Task objective: Upon reaching the line that contains "[Seguici su Facebook] (187, 15)" in the records below, begin repeating every line exactly through the last one, skipping pictures.

[Stored items]
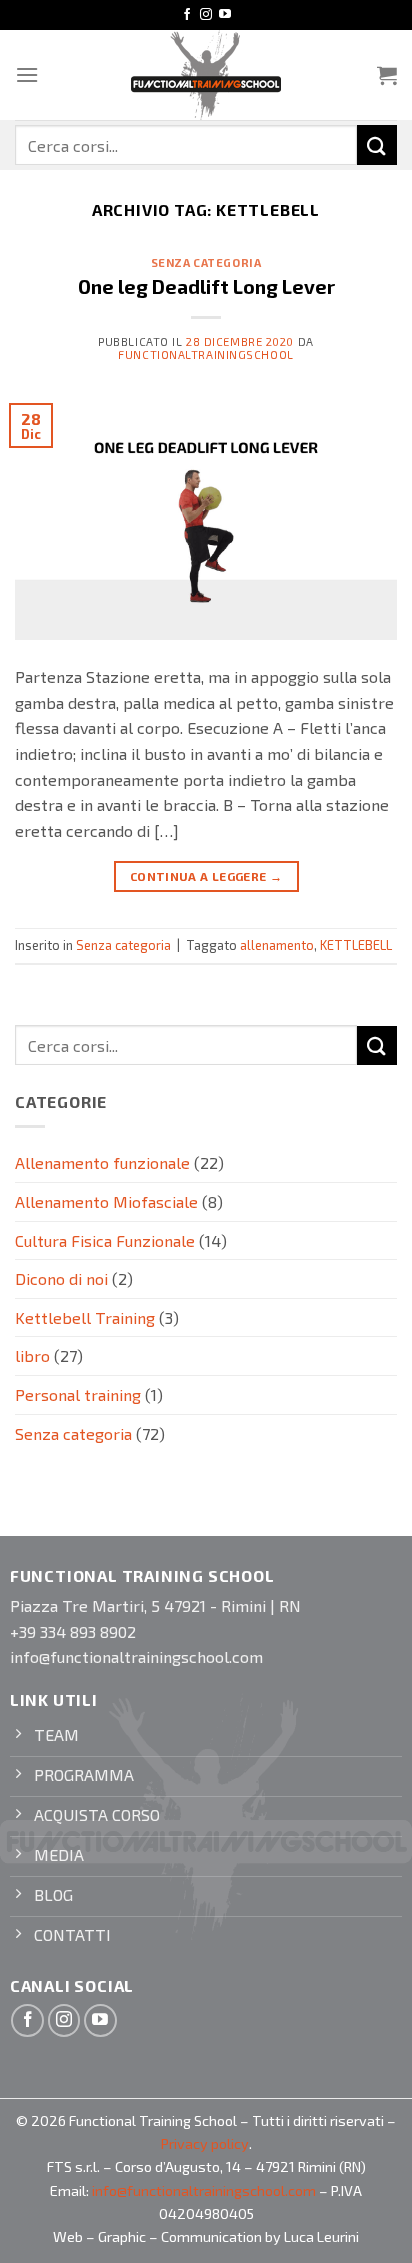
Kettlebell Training (85, 1317)
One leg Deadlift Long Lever (206, 286)
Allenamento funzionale (102, 1162)
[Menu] (27, 74)
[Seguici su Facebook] (187, 15)
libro (32, 1355)
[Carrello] (387, 75)
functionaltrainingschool (205, 354)
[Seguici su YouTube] (225, 15)
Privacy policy (205, 2143)
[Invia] (377, 144)
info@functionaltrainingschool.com (204, 2190)
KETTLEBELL (356, 945)
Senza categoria (206, 262)
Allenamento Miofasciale (106, 1201)
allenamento (277, 945)
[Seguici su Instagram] (206, 15)
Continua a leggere (206, 876)
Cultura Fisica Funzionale (105, 1240)
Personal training (78, 1394)
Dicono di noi (61, 1278)
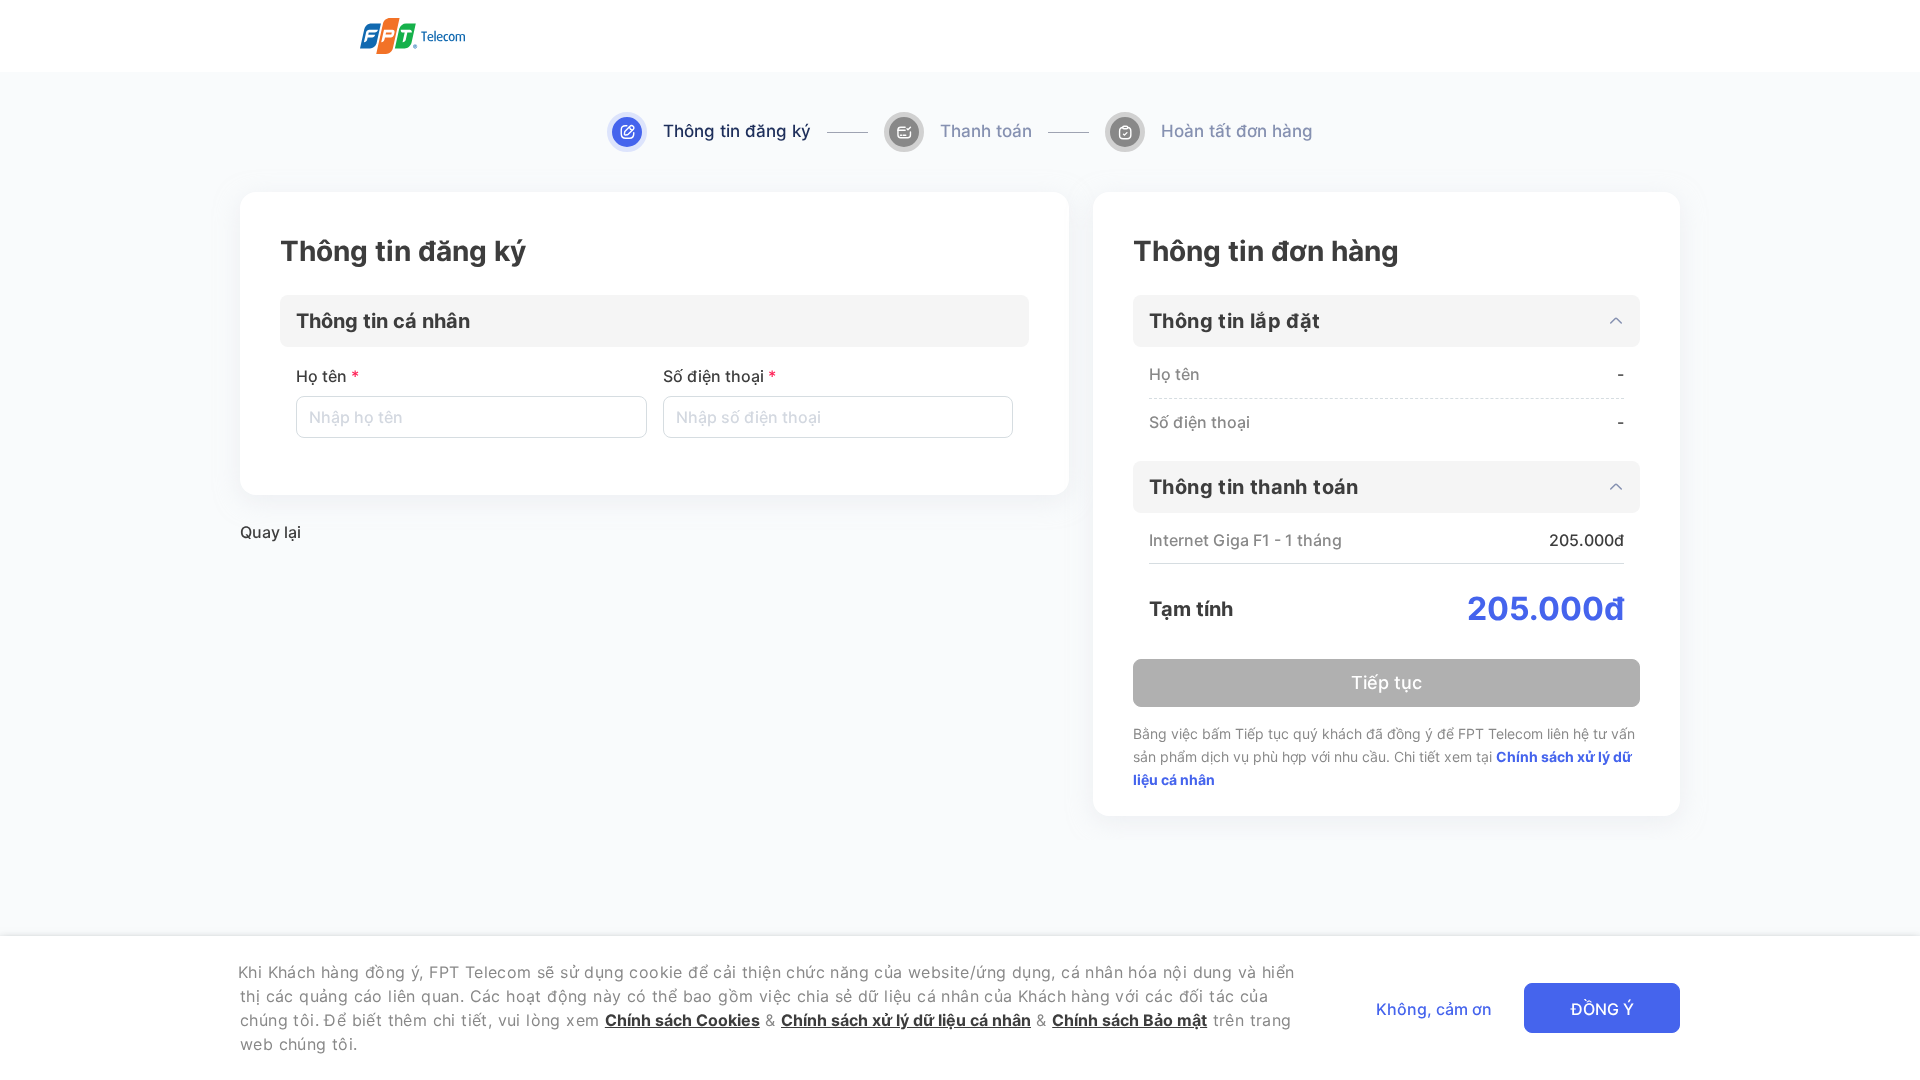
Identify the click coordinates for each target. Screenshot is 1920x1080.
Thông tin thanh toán (1254, 487)
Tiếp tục (1386, 682)
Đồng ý (1602, 1009)
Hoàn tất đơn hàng (1237, 131)
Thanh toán (986, 131)
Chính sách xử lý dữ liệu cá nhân (906, 1020)
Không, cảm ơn (1434, 1009)
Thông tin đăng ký (737, 131)
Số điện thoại (719, 376)
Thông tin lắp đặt (1235, 321)
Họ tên (327, 376)
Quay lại (270, 532)
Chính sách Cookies (682, 1020)
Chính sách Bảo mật (1129, 1020)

Written answer:
[Seguici su Facebook] (187, 15)
libro (32, 1355)
[Carrello] (387, 75)
functionaltrainingschool (205, 354)
[Seguici su YouTube] (225, 15)
Privacy policy (205, 2143)
[Invia] (377, 144)
info@functionaltrainingschool.com (204, 2190)
KETTLEBELL (356, 945)
Senza categoria (206, 262)
Allenamento Miofasciale (106, 1201)
allenamento (277, 945)
[Seguici su Instagram] (206, 15)
Continua a leggere (206, 876)
Cultura Fisica Funzionale (105, 1240)
Personal training (78, 1394)
Dicono di noi (61, 1278)
Identify the click coordinates for each target. Screenshot is 1920x1080.
Thông tin thanh toán (1254, 487)
Tiếp tục (1386, 682)
Đồng ý (1602, 1009)
Hoàn tất đơn hàng (1237, 131)
Thanh toán (986, 131)
Chính sách xử lý dữ liệu cá nhân (906, 1020)
Không, cảm ơn (1434, 1009)
Thông tin đăng ký (737, 131)
Số điện thoại (719, 376)
Thông tin lắp đặt (1235, 321)
Họ tên (327, 376)
Quay lại (270, 532)
Chính sách Cookies (682, 1020)
Chính sách Bảo mật (1129, 1020)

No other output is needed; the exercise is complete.